Per restare in tema, se una data cultura impedisce un certo tipo di comunicazione nei posti in cui si è potuta affermare liberamente, come si fa a pensare che possa cambiare solo sbarcando altrove? Ci credo che è fallito, il multiculturalismo francese.

Mi è sempre piaciuta tanto la definizione che don Giussani dava della cultura: coscienza critica e sistematica della realtà.

È “critica” perché deve passare al vaglio ogni cosa; quanto alla sistematicità, è un presupposto necessario per individuare una cultura (non è cultura il ghiribizzo che ti viene la mattina appena alzato).

E “coscienza”? La coscienza sta nella persona.

Le persone cambiano, non le culture. Le culture, le civiltà, i popoli non possono cambiare se non cambiano le persone.
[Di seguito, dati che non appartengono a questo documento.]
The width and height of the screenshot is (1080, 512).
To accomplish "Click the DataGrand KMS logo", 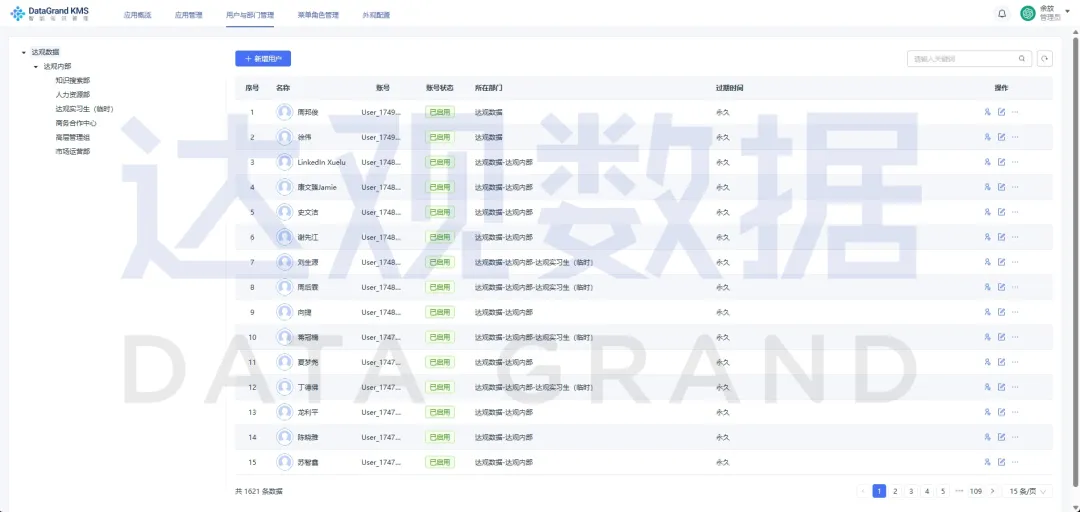I will [49, 13].
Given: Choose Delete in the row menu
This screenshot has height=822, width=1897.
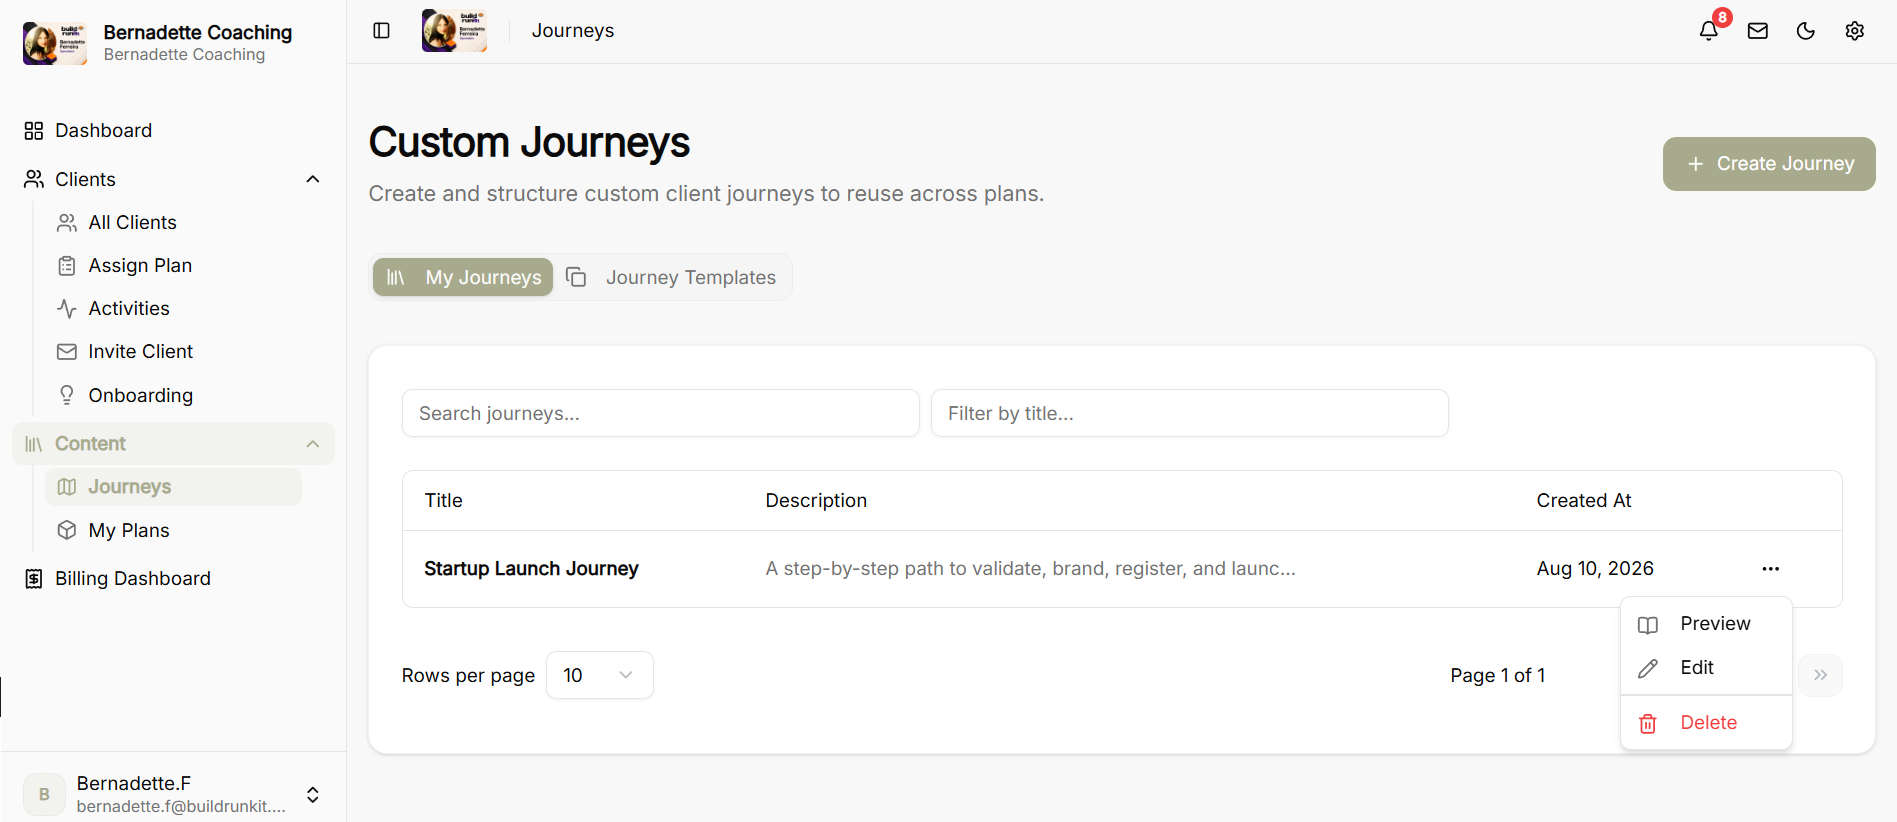Looking at the screenshot, I should pyautogui.click(x=1706, y=722).
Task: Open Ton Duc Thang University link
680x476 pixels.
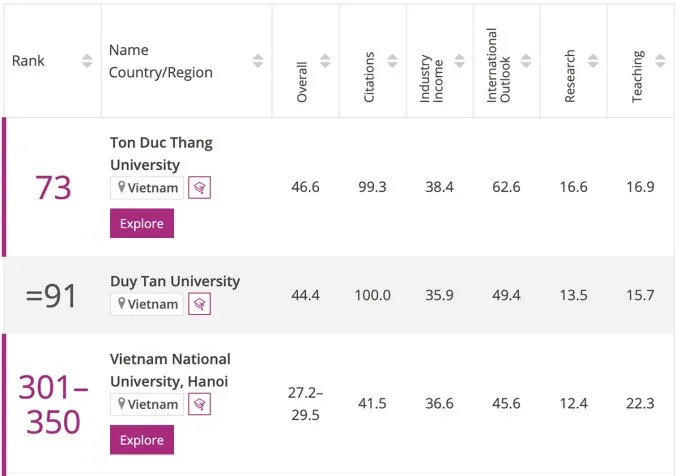Action: tap(161, 154)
Le persone come fanno a cambiare?

cultura o (raro) coltura
[vc. dotta, lat. cultura(m), da cultus ‘culto (1)’; 1308]
s.f.
1 Complesso di cognizioni, tradizioni, procedimenti tecnici, tipi di comportamento e sim., trasmessi e usati sistematicamente, caratteristico di un dato gruppo sociale, di un popolo, di un gruppo di popoli o dell’intera umanità: si può descrivere una data cultura da molti punti di vista diversi; i vari aspetti della cultura moderna; la diffusione della cultura | Cultura materiale, l’insieme delle realizzazioni e delle attività tecniche, pratiche e lavorative di un popolo o di un dato gruppo sociale | (per anton.) Il complesso delle tradizioni scientifiche, storiche, filosofiche, artistiche, letterarie di un dato popolo o gruppo di popoli: la cultura orientale, europea, francese. SIN. Civiltà.